Work to be completed |
The result should be every line in the data below that carries the string "header".
---+---
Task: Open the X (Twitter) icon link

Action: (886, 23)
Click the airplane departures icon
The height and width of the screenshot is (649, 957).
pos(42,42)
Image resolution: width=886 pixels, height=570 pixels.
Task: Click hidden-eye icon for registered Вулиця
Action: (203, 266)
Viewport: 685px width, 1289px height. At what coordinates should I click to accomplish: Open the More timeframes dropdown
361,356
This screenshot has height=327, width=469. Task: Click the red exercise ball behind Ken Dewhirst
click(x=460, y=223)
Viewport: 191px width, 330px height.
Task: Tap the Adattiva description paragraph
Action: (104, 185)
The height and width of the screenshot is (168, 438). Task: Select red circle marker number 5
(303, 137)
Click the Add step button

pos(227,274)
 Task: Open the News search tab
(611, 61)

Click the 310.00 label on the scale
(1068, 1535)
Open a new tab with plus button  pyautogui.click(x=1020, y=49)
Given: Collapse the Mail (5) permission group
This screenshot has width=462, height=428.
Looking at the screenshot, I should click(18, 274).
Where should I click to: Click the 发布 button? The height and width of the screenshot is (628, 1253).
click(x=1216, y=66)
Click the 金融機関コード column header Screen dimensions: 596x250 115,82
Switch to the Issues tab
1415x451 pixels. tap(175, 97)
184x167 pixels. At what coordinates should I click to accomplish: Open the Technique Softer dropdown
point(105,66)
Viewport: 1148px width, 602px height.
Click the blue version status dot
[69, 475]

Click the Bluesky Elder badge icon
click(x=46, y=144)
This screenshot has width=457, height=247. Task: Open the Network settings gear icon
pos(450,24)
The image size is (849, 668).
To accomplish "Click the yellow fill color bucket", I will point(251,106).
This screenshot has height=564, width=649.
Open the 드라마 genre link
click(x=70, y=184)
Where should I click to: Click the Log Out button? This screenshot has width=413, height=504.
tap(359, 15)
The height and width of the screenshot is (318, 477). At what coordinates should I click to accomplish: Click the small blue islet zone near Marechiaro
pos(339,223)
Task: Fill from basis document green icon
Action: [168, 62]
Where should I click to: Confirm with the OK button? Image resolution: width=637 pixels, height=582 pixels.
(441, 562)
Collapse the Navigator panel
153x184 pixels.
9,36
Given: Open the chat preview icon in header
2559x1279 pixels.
---+---
Output for this exercise |
Click the 金融機関コード column header Screen dimensions: 596x250 115,82
Given: Open the chat preview icon in header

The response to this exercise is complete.